Un scénario signé par deux plumes qui savaient adapter le réel
Le script était entre les mains de William Nicholson et Simon Beaufoy. Le premier venait notamment de Gladiator, de Les Misérables version 2012 et de Unbroken. Le second avait déjà signé The Full Monty, Slumdog Millionaire et l’adaptation de 127 Hours.
Bon, ce détail compte. Parce que Everest ne partait pas d’un livre ici, mais d’un drame réel déjà très documenté. Il fallait donc transformer des faits connus en thriller de survie sans perdre la dimension humaine.

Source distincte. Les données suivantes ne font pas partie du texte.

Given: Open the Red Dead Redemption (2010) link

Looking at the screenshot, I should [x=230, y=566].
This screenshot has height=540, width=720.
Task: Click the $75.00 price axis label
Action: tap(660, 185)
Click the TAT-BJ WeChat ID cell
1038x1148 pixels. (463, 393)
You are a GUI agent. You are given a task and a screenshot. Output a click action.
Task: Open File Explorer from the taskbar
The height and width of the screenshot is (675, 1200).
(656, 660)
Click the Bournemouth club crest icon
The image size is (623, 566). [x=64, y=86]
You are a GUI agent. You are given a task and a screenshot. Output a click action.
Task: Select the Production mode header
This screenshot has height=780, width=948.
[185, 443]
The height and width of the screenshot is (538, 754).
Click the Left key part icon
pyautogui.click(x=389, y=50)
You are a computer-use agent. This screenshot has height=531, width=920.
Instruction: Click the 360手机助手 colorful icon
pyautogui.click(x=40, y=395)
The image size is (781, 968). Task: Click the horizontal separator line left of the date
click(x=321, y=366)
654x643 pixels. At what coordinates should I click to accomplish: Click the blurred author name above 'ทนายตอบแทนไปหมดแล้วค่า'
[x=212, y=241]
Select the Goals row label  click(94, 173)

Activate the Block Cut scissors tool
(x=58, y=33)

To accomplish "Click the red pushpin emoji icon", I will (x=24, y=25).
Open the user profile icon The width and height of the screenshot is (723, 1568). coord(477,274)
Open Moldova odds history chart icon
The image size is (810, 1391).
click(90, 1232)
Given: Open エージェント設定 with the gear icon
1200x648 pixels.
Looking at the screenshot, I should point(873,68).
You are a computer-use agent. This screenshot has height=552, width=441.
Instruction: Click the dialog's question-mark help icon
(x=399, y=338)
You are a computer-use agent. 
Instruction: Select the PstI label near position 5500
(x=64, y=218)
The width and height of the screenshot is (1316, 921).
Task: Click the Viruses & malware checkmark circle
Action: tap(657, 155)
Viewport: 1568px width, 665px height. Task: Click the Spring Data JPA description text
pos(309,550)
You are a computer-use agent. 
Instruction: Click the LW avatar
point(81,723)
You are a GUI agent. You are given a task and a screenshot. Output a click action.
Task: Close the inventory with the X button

Succès réel, souvenir plus fragile
Présenté d’abord à la Mostra de Venise, Everest est sorti en exclusivité IMAX 3D le 18 septembre 2015, avant une sortie large le 25 septembre. Le film a rapporté environ 203 millions d’euros (221,3M$) pour un budget d’environ 60 millions d’euros (65M$).
Côté accueil, c’était solide aussi, avec 73 % sur Rotten Tomatoes et des critiques saluant son réalisme et sa photographie IMAX. Mais il n’est jamais devenu un phénomène durable. Il a bien refait surface en mars 2025 en prenant la tête des classements sur Netflix. Comme quoi certains films ont une deuxième vie. Et parfois, elle dit beaucoup de notre époque, qui redécouvre en streaming des œuvres pensées, au départ, pour vous écraser en salle.